Dataset rows:
>>>>>

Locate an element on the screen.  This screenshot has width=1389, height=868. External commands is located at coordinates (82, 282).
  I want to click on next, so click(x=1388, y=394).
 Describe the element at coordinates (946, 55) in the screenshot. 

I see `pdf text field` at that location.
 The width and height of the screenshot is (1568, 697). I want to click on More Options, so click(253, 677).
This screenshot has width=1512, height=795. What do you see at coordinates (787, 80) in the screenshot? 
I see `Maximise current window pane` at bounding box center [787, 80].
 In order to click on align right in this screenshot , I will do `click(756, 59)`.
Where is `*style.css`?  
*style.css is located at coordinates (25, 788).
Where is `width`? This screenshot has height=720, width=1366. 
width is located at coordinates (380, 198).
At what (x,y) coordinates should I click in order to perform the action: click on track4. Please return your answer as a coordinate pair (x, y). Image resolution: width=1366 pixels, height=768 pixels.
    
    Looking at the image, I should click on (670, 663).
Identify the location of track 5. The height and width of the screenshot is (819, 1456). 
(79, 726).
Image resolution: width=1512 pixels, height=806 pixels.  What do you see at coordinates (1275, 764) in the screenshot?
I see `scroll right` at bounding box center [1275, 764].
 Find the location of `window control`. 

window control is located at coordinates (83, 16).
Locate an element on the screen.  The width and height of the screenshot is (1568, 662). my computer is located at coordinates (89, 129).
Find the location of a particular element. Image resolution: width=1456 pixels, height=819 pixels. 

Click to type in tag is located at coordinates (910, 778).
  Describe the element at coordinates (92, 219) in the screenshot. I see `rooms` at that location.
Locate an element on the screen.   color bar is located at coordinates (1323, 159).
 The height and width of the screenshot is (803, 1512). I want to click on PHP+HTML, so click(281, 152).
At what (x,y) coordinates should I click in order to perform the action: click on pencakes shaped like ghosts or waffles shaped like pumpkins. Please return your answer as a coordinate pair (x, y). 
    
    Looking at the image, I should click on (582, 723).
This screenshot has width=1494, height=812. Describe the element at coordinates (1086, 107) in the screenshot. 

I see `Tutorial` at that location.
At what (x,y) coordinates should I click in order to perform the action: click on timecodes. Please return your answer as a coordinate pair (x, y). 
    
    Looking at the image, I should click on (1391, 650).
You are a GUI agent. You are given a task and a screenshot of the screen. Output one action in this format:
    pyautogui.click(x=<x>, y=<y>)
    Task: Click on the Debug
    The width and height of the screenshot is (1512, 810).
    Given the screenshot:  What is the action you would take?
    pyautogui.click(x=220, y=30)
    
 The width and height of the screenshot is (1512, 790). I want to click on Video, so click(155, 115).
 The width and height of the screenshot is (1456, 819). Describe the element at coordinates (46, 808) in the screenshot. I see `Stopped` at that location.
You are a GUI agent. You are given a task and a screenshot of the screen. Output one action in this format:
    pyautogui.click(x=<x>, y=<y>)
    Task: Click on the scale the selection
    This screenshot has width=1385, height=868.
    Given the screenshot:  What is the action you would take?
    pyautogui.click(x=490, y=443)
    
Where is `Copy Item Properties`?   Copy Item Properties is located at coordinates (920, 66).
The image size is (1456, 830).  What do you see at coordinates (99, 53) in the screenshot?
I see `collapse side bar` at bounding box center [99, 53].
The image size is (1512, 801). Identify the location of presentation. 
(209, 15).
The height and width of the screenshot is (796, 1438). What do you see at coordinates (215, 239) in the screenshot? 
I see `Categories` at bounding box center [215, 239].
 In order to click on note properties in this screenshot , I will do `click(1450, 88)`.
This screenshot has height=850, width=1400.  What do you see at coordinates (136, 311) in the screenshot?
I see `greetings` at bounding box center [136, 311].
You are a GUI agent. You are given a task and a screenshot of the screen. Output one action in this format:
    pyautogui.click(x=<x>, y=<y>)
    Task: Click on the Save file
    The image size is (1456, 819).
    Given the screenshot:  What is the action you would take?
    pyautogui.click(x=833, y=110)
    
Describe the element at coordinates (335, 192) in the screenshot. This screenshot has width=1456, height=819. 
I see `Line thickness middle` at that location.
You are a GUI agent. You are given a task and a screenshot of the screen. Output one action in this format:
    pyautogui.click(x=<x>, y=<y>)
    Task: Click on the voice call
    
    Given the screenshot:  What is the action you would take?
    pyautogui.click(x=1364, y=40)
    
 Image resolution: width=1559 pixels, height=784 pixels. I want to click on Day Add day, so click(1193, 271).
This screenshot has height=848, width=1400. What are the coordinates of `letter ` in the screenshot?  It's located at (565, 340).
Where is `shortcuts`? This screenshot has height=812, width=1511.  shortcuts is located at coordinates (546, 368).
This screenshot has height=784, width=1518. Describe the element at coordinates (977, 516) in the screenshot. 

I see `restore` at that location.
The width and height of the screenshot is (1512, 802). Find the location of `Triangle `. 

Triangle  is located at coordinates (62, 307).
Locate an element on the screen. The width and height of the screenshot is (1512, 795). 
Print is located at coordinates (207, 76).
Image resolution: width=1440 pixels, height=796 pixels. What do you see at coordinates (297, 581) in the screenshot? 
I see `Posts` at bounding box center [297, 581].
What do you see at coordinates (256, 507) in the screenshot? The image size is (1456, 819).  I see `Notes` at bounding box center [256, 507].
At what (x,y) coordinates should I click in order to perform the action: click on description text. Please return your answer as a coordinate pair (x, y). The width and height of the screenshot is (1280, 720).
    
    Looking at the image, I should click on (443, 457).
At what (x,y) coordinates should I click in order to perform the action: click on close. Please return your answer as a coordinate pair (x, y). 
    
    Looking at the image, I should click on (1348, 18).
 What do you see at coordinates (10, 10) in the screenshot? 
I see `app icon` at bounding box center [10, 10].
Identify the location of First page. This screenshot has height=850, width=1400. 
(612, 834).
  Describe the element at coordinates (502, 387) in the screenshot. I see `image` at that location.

<<<<<

Your objective — Convert the data above into a Markdown table with the columns Row and Line, putting one nonblank line per row numbered in order, and skip blank lines.

The output —
| Row | Line |
|---|---|
| 1 | Locate an element on the screen.  This screenshot has width=1389, height=868. External commands is located at coordinates (82, 282). |
| 2 |   I want to click on next, so click(x=1388, y=394). |
| 3 |  Describe the element at coordinates (946, 55) in the screenshot.  |
| 4 | I see `pdf text field` at that location. |
| 5 |  The width and height of the screenshot is (1568, 697). I want to click on More Options, so click(253, 677). |
| 6 | This screenshot has width=1512, height=795. What do you see at coordinates (787, 80) in the screenshot?  |
| 7 | I see `Maximise current window pane` at bounding box center [787, 80]. |
| 8 |  In order to click on align right in this screenshot , I will do `click(756, 59)`. |
| 9 | Where is `*style.css`?   |
| 10 | *style.css is located at coordinates (25, 788). |
| 11 | Where is `width`? This screenshot has height=720, width=1366.  |
| 12 | width is located at coordinates (380, 198). |
| 13 | At what (x,y) coordinates should I click in order to perform the action: click on track4. Please return your answer as a coordinate pair (x, y). Image resolution: width=1366 pixels, height=768 pixels. |
| 14 |     Looking at the image, I should click on (670, 663). |
| 15 | Identify the location of track 5. The height and width of the screenshot is (819, 1456).  |
| 16 | (79, 726). |
| 17 | Image resolution: width=1512 pixels, height=806 pixels.  What do you see at coordinates (1275, 764) in the screenshot? |
| 18 | I see `scroll right` at bounding box center [1275, 764]. |
| 19 |  Find the location of `window control`.  |
| 20 | window control is located at coordinates (83, 16). |
| 21 | Locate an element on the screen.  The width and height of the screenshot is (1568, 662). my computer is located at coordinates (89, 129). |
| 22 | Find the location of a particular element. Image resolution: width=1456 pixels, height=819 pixels.  |
| 23 | Click to type in tag is located at coordinates (910, 778). |
| 24 |   Describe the element at coordinates (92, 219) in the screenshot. I see `rooms` at that location. |
| 25 | Locate an element on the screen.   color bar is located at coordinates (1323, 159). |
| 26 |  The height and width of the screenshot is (803, 1512). I want to click on PHP+HTML, so click(281, 152). |
| 27 | At what (x,y) coordinates should I click in order to perform the action: click on pencakes shaped like ghosts or waffles shaped like pumpkins. Please return your answer as a coordinate pair (x, y).  |
| 28 |     Looking at the image, I should click on (582, 723). |
| 29 | This screenshot has width=1494, height=812. Describe the element at coordinates (1086, 107) in the screenshot.  |
| 30 | I see `Tutorial` at that location. |
| 31 | At what (x,y) coordinates should I click in order to perform the action: click on timecodes. Please return your answer as a coordinate pair (x, y).  |
| 32 |     Looking at the image, I should click on (1391, 650). |
| 33 | You are a GUI agent. You are given a task and a screenshot of the screen. Output one action in this format: |
| 34 |     pyautogui.click(x=<x>, y=<y>) |
| 35 |     Task: Click on the Debug |
| 36 |     The width and height of the screenshot is (1512, 810). |
| 37 |     Given the screenshot:  What is the action you would take? |
| 38 |     pyautogui.click(x=220, y=30) |
| 39 |  The width and height of the screenshot is (1512, 790). I want to click on Video, so click(155, 115). |
| 40 |  The width and height of the screenshot is (1456, 819). Describe the element at coordinates (46, 808) in the screenshot. I see `Stopped` at that location. |
| 41 | You are a GUI agent. You are given a task and a screenshot of the screen. Output one action in this format: |
| 42 |     pyautogui.click(x=<x>, y=<y>) |
| 43 |     Task: Click on the scale the selection |
| 44 |     This screenshot has width=1385, height=868. |
| 45 |     Given the screenshot:  What is the action you would take? |
| 46 |     pyautogui.click(x=490, y=443) |
| 47 | Where is `Copy Item Properties`?   Copy Item Properties is located at coordinates (920, 66). |
| 48 | The image size is (1456, 830).  What do you see at coordinates (99, 53) in the screenshot? |
| 49 | I see `collapse side bar` at bounding box center [99, 53]. |
| 50 | The image size is (1512, 801). Identify the location of presentation.  |
| 51 | (209, 15). |
| 52 | The height and width of the screenshot is (796, 1438). What do you see at coordinates (215, 239) in the screenshot?  |
| 53 | I see `Categories` at bounding box center [215, 239]. |
| 54 |  In order to click on note properties in this screenshot , I will do `click(1450, 88)`. |
| 55 | This screenshot has height=850, width=1400.  What do you see at coordinates (136, 311) in the screenshot? |
| 56 | I see `greetings` at bounding box center [136, 311]. |
| 57 | You are a GUI agent. You are given a task and a screenshot of the screen. Output one action in this format: |
| 58 |     pyautogui.click(x=<x>, y=<y>) |
| 59 |     Task: Click on the Save file |
| 60 |     The image size is (1456, 819). |
| 61 |     Given the screenshot:  What is the action you would take? |
| 62 |     pyautogui.click(x=833, y=110) |
| 63 | Describe the element at coordinates (335, 192) in the screenshot. This screenshot has width=1456, height=819.  |
| 64 | I see `Line thickness middle` at that location. |
| 65 | You are a GUI agent. You are given a task and a screenshot of the screen. Output one action in this format: |
| 66 |     pyautogui.click(x=<x>, y=<y>) |
| 67 |     Task: Click on the voice call |
| 68 |     Given the screenshot:  What is the action you would take? |
| 69 |     pyautogui.click(x=1364, y=40) |
| 70 |  Image resolution: width=1559 pixels, height=784 pixels. I want to click on Day Add day, so click(1193, 271). |
| 71 | This screenshot has height=848, width=1400. What are the coordinates of `letter ` in the screenshot?  It's located at (565, 340). |
| 72 | Where is `shortcuts`? This screenshot has height=812, width=1511.  shortcuts is located at coordinates (546, 368). |
| 73 | This screenshot has height=784, width=1518. Describe the element at coordinates (977, 516) in the screenshot.  |
| 74 | I see `restore` at that location. |
| 75 | The width and height of the screenshot is (1512, 802). Find the location of `Triangle `.  |
| 76 | Triangle  is located at coordinates (62, 307). |
| 77 | Locate an element on the screen. The width and height of the screenshot is (1512, 795).  |
| 78 | Print is located at coordinates (207, 76). |
| 79 | Image resolution: width=1440 pixels, height=796 pixels. What do you see at coordinates (297, 581) in the screenshot?  |
| 80 | I see `Posts` at bounding box center [297, 581]. |
| 81 | What do you see at coordinates (256, 507) in the screenshot? The image size is (1456, 819).  I see `Notes` at bounding box center [256, 507]. |
| 82 | At what (x,y) coordinates should I click in order to perform the action: click on description text. Please return your answer as a coordinate pair (x, y). The width and height of the screenshot is (1280, 720). |
| 83 |     Looking at the image, I should click on (443, 457). |
| 84 | At what (x,y) coordinates should I click in order to perform the action: click on close. Please return your answer as a coordinate pair (x, y).  |
| 85 |     Looking at the image, I should click on (1348, 18). |
| 86 |  What do you see at coordinates (10, 10) in the screenshot?  |
| 87 | I see `app icon` at bounding box center [10, 10]. |
| 88 | Identify the location of First page. This screenshot has height=850, width=1400.  |
| 89 | (612, 834). |
| 90 |   Describe the element at coordinates (502, 387) in the screenshot. I see `image` at that location. |